KANSAS CITY, Mo. -- With school starting this month, a lot of teenagers will be back on the roads. That`s why the Jackson County Sheriff`s Office offered first-time drivers a course on what to do if (or when) they`re pulled over.
No one wants to see flashing lights in their rear-view mirror. Nor see a sheriff's deputy walk up and say, "I'm Deputy Vestal with the Sheriff's Department; you got your license handy? May I see it please?"
Yet, that's what roughly 150 teens signed up for Saturday. They attend the First Time Drivers Safety Seminar at the New Springs Community Church in Lee's Summit. The Jackson County Sheriff`s Office wants teens to know how to behave if - or when - when -they`re pulled over.
"We want to teach them how they should handle themselves," explained Deputy Raashid Brown, "and how we as law enforcement professionals should be acting."
Deputies like Brown and Vestal spent hours Saturday teaching teens what to do.
"The most important thing is to be polite," explained Brown. "Anytime you come in contact with a law enforcement officer, especially on a traffic stop, be polite. The second thing is just do what you're told, within the rule of the law."
The next most important thing, said Brown, is not to make sudden movements, and to tell officers what you're about to do - before doing it.
Deputies also covered how not to get pulled over in the first place. Mainly, no distracted driving. According to the National Highway Traffic Safety Administration distracted driving claimed 3,450 lives in 2016.
That's the part that stuck with teenagers, like Michelle Thomas. "It was a good opportunity to learn how to be a safer driver," said the 16-year-old, "and just like, keep myself and everyone else safer."

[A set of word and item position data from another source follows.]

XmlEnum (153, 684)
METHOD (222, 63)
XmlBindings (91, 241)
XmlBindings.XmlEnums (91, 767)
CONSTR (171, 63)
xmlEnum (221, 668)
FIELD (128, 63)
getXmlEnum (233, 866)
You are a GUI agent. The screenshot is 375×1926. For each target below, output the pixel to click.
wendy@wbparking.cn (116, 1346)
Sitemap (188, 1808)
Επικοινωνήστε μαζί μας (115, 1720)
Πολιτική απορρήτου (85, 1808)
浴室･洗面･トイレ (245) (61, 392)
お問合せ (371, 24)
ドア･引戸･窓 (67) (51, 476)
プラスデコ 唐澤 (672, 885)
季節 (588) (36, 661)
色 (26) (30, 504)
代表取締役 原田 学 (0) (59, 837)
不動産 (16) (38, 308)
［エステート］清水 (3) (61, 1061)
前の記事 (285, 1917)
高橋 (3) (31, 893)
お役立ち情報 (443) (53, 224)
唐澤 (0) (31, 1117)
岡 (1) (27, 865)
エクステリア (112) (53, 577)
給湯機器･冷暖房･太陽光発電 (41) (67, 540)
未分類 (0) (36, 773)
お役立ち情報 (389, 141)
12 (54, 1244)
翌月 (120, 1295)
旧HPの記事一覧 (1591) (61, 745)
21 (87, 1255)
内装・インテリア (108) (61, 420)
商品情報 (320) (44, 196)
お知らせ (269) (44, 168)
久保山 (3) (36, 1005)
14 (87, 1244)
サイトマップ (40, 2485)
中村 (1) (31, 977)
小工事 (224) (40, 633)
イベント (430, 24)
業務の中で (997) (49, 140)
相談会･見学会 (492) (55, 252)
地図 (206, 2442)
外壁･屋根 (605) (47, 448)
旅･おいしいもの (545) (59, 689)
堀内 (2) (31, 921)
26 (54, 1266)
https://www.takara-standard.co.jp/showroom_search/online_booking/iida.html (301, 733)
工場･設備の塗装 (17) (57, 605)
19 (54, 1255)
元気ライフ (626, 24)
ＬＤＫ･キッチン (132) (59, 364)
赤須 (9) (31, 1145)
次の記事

According to these teens, it`s working. "I won't be tired while I'm driving," said Sylvia Perry, "I won't text while I'm driving, I won't be on my phone at all."
Most of them are brand-new drivers; they may not remember these rules for their entire driving careers. But this class provides a good foundation.
"If I know what's going to happen," said Perry, referring to distracted driving, "and what could happen, and I caused it, I don't think I could live with it."
The government says one of three teens will be involved in an accident because of distracted driving. These teens say it will not be them.
If you missed Saturday's session, the sheriff's office says it will offer other classes - more for teens, as well as some for older adults.